Given exercise 1: According to the article on 2006 crop plantings, by how many acres did national soybean plantings fall compared with the March planting intentions?
Given exercise 2: Copy the article on 2006 crop plantings word for word from "By Chad E. Hart, extension" to "million acres nationally.".

Excerpt:

────────

By Chad E. Hart, extension economist, Iowa State University, 515-294-9911, email@example.com
USDA recently released its first planting estimates for the 2006 crops. Comparing these estimates to the planting intentions gathered in March of this year, corn acreage increased while soybean acreage declined. For corn, Iowa plantings rose by 200,000 acres and national acreage increased by 1.35 million acres. Soybean plantings fell by 300,000 acres in Iowa and by 1.97 million acres nationally.
The difference between planting intentions and planted acreage was created by a combination of weather events and crop price movements. The March planting intentions showed that agricultural producers were concerned with the projections of higher input costs for fuels and fertilizers. That concern was backed up by their intention to plant more soybeans and less corn, a movement from a higher-input-intensive crop to a lower-cost crop. The June planting report indicates farmers backtracked somewhat on this move. Weather conditions through April and May allowed planting to proceed at a brisk pace. This gave producers opportunities to put more corn in the ground than they expected. Also, as shown in Figure 1, crop price movements since the end of March have favored corn over soybeans. For the harvest futures contracts for 2006, corn prices have increased by 5 percent while soybean prices have increased by 2 percent. These relatively higher corn prices throughout the planting season also provided incentives to producers to shift acreage back to corn.

────────

Stored data:
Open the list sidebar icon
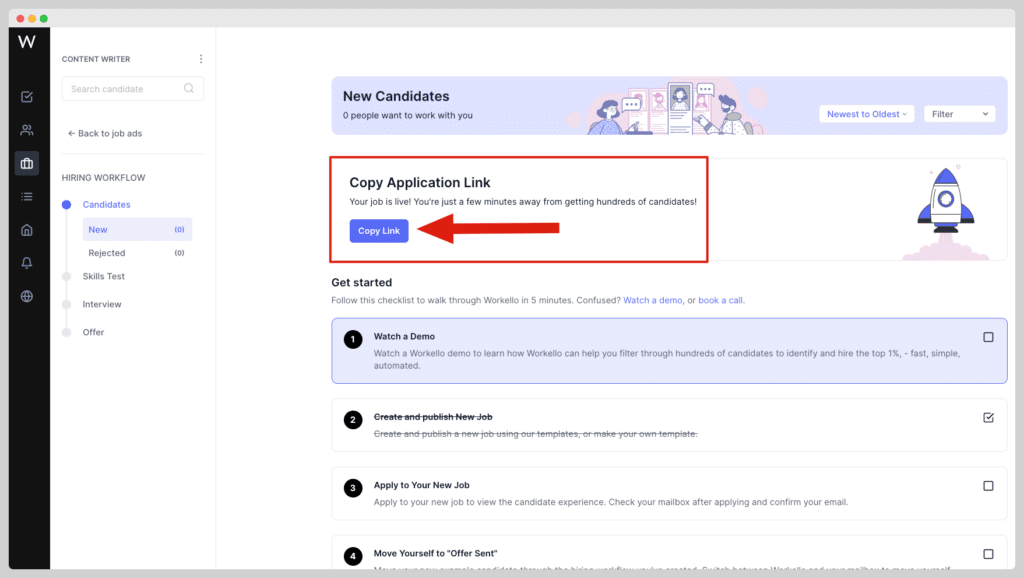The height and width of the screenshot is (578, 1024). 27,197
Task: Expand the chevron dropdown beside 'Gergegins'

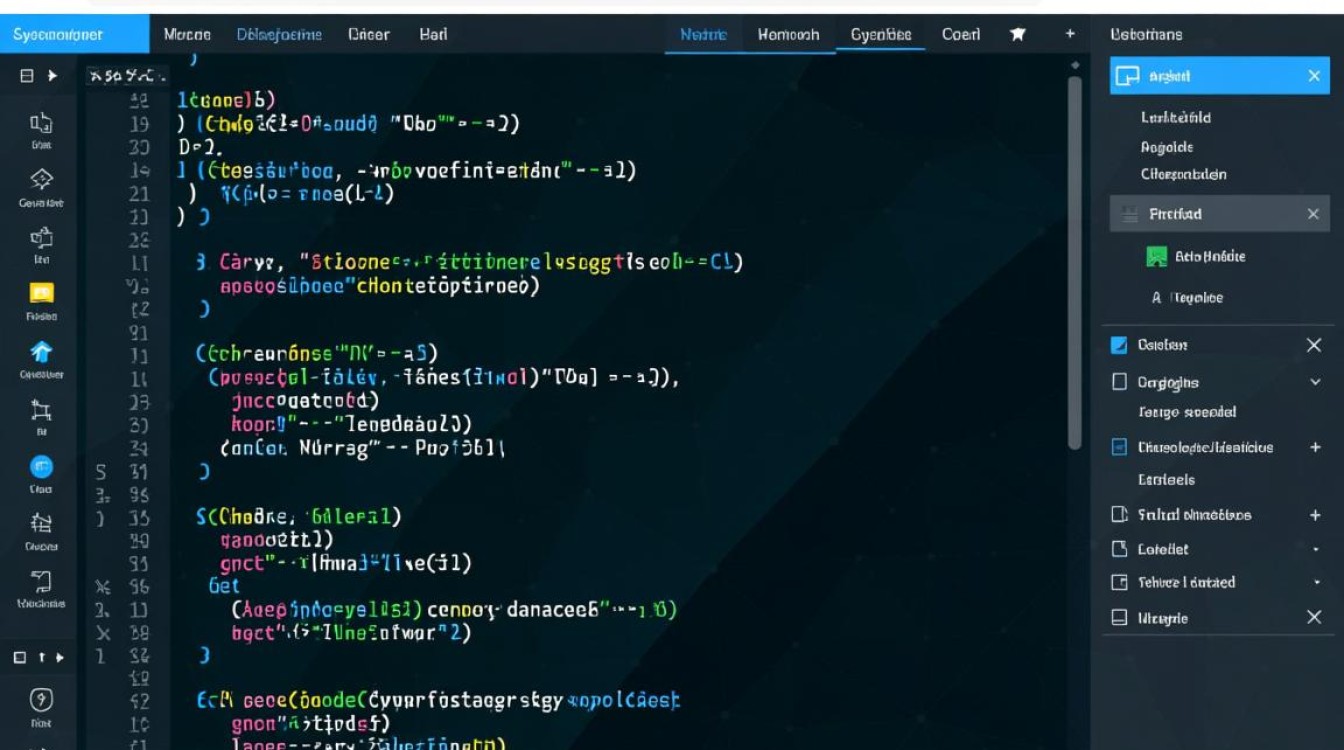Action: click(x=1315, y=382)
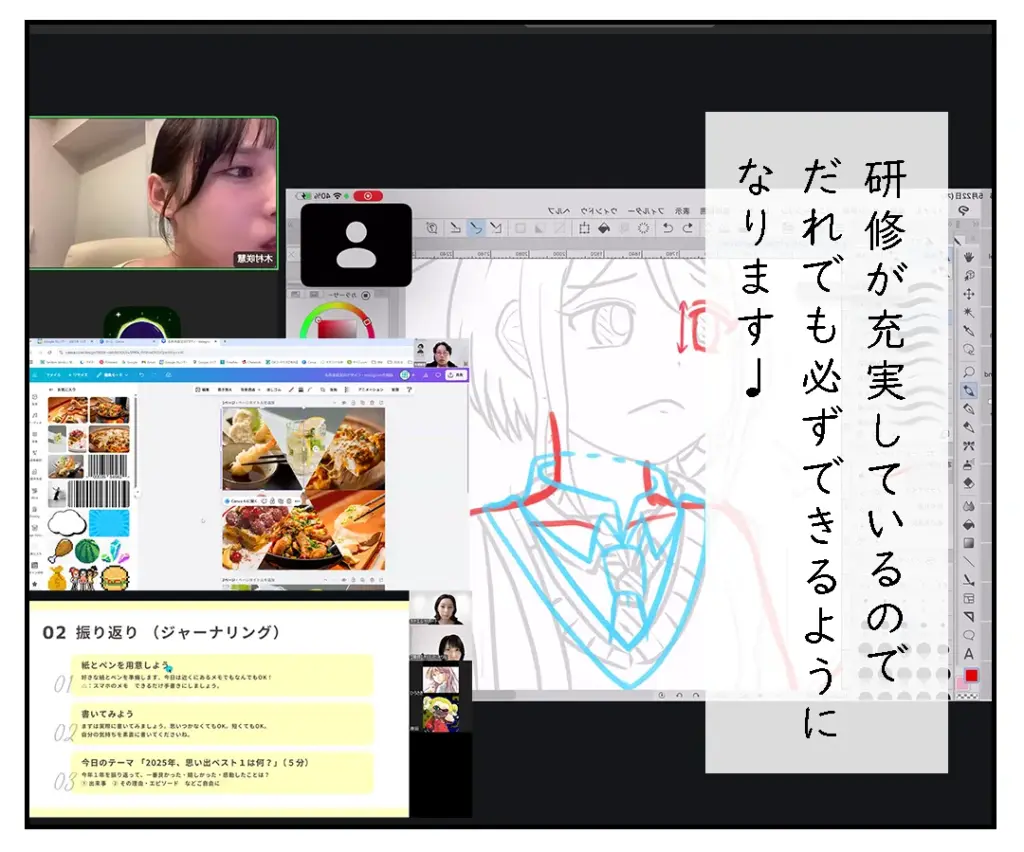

────────

Reply 1: 1.97 million acres

Reply 2:
By Chad E. Hart, extension economist, Iowa State University, 515-294-9911, email@example.com
USDA recently released its first planting estimates for the 2006 crops. Comparing these estimates to the planting intentions gathered in March of this year, corn acreage increased while soybean acreage declined. For corn, Iowa plantings rose by 200,000 acres and national acreage increased by 1.35 million acres. Soybean plantings fell by 300,000 acres in Iowa and by 1.97 million acres nationally.